Killers guitarist Dave Keuning took an indefinite hiatus from the band in 2017 due to exhaustion from their heavy touring schedule — and he wasn’t involved with the creation of their 2020 LP Imploding The Mirage — but he’s hardly been inactive. Two years ago, he released his under-the-radar solo debut Prismism, and his second LP, A Mild Case of Everything, will come out on June 25th.
“Quite a few of these songs were shown to the Killers and, for whatever reason, not used,” he says on the phone from his home in San Diego. “And so I used them. I just didn’t want to hold onto some of them any longer because I’m not getting any younger. I wanted to finish them.” (The guitarist went into much greater depth on his departure and return to the band in an interview published Thursday.)
The 16 songs on A Mild Case of Everything aren’t a radical departure from the Killers’ synth-pop sound, drawing inspiration from Eighties acts like Depeche Mode and the Cars, but there’s more heavy guitar sounds on this one than Prismism. “Some people commented that they wanted more guitar on my first record,” says Keuning. “I was like, ‘Alright. I’m happy to do that.’ I’m certainly not trying to follow any trends. And this is my chance to play as much guitar as I want.”
Keuning cut the album at his San Diego home studio last year, playing all the instruments besides some drum tracks handled by friend Seth Luloff via e-mail from Iowa. Keuning also handles all of the vocals, something that was very new to him when he cut Prismism.
“I’ve never been super confident with my vocals,” he says. “I’m pretty shy. But I was a little more confident this time around, just having done it once and kind of knowing how my voice sounds. I guess I just had fun with it a little and worried a little less.”
He’s sharing three tracks with fans today, including “Bad Instincts.” “That’s a guitar riff I’ve had for five or six years,” he says. “It’s kind of in a weird guitar tuning, which is why some of the notes sound bigger than normal if you’re a guitar player. It’s probably one of my heavier songs on the record.”
He’s also offering up the tune “Ends of the Earth.” “I was just playing acoustic one night and I had those chords,” he says. “I actually played an electric guitar in Nashville tuning so it’s very trebly sounding. And it really brought out those chords. It came together pretty fast.”
The third song, “No One Is Calling You a Liar,” is one of many songs on the album that reflect the political chaos that engulfed the country over the past five years. “There are some obvious liars out there,” says Keuning. “I’m amazed at how many people are gullible and believe what they hear on the radio or TV. They hear lie after lie after lie and eat it up. I don’t get it.”
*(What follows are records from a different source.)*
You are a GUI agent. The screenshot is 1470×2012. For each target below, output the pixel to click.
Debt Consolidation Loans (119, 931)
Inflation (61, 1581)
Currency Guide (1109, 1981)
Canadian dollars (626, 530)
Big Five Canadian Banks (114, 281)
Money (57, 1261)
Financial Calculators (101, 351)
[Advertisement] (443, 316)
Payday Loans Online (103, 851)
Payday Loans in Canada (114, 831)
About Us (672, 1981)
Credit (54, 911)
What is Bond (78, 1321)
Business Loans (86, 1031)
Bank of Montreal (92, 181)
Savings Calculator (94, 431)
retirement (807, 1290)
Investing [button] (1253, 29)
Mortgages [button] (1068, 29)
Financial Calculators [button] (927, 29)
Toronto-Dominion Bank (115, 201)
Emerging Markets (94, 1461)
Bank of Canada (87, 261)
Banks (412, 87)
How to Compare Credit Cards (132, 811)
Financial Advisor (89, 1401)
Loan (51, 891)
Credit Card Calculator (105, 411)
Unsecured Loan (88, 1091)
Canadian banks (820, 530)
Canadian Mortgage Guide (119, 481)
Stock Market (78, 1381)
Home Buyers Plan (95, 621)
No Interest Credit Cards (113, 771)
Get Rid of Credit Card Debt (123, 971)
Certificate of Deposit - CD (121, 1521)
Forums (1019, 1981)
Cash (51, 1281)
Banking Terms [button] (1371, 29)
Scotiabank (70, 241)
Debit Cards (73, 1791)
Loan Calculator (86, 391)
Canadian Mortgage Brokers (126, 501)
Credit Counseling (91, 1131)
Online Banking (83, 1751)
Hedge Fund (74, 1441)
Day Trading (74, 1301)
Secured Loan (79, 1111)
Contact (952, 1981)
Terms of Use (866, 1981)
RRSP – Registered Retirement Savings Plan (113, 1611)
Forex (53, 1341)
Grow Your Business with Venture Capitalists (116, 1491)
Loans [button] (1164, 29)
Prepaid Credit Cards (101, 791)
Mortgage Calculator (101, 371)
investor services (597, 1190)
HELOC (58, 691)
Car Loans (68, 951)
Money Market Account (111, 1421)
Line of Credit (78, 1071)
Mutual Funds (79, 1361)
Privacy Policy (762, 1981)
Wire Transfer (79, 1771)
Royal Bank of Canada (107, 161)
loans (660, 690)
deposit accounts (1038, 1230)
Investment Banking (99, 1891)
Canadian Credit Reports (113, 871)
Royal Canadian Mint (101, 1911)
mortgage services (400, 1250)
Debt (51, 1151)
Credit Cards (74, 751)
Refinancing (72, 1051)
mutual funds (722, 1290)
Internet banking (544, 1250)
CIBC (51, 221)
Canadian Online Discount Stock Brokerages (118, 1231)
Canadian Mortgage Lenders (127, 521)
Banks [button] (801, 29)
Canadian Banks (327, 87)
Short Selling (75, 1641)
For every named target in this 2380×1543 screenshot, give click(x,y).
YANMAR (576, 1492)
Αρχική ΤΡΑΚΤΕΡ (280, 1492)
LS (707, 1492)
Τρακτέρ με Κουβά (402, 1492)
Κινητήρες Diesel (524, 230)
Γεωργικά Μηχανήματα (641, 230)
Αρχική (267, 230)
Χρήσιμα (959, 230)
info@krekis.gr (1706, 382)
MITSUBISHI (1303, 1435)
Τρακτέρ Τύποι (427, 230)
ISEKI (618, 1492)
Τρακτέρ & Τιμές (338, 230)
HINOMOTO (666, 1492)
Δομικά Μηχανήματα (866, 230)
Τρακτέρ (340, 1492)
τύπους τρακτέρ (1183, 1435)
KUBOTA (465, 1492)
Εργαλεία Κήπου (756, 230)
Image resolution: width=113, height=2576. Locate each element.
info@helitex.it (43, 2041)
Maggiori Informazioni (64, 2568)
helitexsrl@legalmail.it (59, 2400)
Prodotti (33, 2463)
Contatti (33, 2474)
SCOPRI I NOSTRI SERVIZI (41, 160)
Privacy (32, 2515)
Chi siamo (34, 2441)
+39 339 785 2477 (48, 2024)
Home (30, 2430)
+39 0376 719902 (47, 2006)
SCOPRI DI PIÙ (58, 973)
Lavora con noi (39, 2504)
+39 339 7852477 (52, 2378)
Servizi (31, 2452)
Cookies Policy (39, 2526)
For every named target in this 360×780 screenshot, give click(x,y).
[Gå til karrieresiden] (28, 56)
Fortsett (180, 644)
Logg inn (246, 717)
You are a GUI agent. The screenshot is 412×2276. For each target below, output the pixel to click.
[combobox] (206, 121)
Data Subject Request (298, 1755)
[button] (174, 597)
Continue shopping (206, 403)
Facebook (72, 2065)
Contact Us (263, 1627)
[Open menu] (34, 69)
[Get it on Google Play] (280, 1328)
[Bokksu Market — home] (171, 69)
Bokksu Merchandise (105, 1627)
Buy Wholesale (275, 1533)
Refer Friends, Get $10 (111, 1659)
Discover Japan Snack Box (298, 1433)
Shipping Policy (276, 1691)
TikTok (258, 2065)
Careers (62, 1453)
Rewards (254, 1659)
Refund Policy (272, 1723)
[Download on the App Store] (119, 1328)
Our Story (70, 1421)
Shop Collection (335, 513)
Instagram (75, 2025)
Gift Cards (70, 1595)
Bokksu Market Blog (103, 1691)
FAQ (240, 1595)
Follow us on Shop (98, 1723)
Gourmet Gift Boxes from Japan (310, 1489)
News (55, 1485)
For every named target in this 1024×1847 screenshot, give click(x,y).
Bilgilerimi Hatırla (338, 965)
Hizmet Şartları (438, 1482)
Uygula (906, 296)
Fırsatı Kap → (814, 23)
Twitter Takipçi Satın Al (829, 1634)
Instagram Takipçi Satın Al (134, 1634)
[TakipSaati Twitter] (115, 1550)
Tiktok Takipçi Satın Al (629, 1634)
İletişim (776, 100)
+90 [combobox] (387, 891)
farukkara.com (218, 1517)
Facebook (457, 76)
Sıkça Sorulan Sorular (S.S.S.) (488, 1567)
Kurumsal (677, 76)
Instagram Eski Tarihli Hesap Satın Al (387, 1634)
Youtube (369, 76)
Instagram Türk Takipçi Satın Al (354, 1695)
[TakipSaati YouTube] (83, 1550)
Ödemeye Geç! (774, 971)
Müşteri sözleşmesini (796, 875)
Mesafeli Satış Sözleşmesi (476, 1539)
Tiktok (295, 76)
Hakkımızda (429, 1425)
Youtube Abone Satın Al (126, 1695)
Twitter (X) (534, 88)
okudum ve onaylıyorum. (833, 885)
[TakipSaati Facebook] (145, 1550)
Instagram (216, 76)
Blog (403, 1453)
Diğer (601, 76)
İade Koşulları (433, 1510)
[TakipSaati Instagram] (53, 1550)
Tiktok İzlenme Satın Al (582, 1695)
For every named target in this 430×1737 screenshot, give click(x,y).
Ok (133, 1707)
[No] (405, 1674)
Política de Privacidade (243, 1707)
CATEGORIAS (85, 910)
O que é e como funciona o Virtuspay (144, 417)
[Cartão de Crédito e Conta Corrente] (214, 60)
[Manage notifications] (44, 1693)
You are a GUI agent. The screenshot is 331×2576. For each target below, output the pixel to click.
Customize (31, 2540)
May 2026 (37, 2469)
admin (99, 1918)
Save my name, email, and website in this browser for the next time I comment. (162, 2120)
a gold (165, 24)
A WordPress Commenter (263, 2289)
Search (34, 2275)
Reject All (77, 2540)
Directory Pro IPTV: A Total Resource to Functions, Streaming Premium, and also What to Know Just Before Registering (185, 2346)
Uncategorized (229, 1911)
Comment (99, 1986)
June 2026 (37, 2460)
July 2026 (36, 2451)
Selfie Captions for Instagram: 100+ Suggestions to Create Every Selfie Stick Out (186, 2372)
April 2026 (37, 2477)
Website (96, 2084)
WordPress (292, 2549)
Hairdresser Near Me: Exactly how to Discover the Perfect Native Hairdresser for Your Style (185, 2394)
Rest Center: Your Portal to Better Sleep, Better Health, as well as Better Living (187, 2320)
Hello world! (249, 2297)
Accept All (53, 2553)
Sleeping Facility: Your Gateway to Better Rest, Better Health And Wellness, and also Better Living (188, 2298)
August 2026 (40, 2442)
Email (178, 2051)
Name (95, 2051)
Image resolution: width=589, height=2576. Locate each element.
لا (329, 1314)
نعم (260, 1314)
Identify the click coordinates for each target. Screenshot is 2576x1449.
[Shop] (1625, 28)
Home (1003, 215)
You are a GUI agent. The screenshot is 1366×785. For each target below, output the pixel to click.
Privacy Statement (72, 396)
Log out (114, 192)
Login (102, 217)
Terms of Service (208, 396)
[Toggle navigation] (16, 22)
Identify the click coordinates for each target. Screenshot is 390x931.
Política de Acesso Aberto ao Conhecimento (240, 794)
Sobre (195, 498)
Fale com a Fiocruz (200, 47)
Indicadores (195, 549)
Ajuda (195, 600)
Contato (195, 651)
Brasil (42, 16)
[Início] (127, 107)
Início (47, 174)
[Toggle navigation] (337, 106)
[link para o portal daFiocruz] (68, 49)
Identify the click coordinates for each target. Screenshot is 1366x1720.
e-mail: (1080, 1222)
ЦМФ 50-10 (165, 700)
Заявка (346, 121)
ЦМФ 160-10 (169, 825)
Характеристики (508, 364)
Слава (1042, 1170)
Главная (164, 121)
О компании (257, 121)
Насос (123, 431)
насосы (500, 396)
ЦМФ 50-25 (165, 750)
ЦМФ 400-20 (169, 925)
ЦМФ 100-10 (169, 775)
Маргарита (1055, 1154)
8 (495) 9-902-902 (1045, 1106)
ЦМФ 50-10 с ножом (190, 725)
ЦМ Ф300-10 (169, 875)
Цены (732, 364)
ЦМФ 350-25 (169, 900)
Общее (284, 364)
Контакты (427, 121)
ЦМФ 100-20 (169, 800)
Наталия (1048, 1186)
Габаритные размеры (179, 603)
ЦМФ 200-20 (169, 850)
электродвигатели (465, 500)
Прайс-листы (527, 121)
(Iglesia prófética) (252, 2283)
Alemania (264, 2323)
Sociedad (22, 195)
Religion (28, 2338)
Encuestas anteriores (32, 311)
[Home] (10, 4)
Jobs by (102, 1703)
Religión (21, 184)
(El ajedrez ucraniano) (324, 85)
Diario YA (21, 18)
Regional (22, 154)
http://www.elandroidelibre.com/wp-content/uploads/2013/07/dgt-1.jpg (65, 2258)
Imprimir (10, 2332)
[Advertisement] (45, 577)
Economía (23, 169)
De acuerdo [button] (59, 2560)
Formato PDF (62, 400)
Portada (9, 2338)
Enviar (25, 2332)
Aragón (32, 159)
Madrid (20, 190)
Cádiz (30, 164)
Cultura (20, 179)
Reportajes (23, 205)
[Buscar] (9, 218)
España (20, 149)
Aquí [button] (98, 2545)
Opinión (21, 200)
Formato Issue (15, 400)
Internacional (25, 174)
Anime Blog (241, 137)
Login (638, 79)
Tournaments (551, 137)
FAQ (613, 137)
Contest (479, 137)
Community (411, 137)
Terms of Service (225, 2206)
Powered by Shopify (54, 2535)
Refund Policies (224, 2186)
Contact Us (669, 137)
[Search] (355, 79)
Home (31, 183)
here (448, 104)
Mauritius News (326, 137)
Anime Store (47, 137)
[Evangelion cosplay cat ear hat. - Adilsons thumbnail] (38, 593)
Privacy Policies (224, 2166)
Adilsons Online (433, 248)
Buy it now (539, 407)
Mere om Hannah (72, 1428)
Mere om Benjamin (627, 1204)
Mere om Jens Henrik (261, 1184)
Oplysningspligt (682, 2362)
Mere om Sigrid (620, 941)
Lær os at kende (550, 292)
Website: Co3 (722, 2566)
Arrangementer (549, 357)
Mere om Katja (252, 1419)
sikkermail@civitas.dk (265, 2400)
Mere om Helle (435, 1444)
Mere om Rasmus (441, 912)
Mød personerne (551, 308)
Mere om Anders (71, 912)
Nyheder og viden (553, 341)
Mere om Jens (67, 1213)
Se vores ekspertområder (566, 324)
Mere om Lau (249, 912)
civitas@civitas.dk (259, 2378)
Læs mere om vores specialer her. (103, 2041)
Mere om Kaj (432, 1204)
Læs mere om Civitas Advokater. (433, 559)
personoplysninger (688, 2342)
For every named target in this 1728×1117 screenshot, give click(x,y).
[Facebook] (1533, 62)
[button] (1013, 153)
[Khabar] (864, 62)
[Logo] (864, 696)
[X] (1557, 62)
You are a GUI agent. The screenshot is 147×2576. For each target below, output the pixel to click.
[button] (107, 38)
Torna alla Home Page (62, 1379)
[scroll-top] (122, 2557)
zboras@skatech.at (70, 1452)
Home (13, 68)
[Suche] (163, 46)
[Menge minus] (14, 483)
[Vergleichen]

Is Donald Trump one of the liars in question? “I’m kind of trying to avoid politics,” he says. “I will just say that I have friends and family that are all over the spectrum. I don’t care who you are. You have to, at a bare minimum, admit that Trump lied multiple times a day for the last four or five years. Give me a damn break.”
One of his favorite songs from the LP is “Don’t Poke the Bear,” an epic that stretches to nine minutes. The guitar riff dates back five years, but he didn’t finish it until one night when his wife was out of town and he found himself in his basement with a guitar in hand. “I just kept adding to this song until it was 5 a.m.,” he says. “It was a lot of quirky stuff. I didn’t know if anyone was going to like it or not, but it was definitely my most personal guilty pleasure. I knew I was going to put it on the record even if everyone hated it.”
Keuning played a handful of live dates in 2018 and 2019, and he hopes to get that same chance again once live music returns. “I had a lot of fun playing live last time,” he says. “It’s tricky in a starting band. To get people over to England, for example, I’d love to do again, but I gotta pay for everyone to go over there. I’d love to play America again. And if it seems like there’s an opportunity to go over to England or another country, I’d love to do it.”
His solo shows don’t feature any songs from the Killers catalog, and it hits places like the 600-capacity club The Garage in London or the 175-capacity Casbah in San Diego, as opposed to the arenas and stadiums that the Killers regularly headline. But he says he doesn’t mind working on a much smaller scale. “My goals are fairly humble for my solo career,” he says. “I was going to make this record no matter what, even if only three people wanted it.”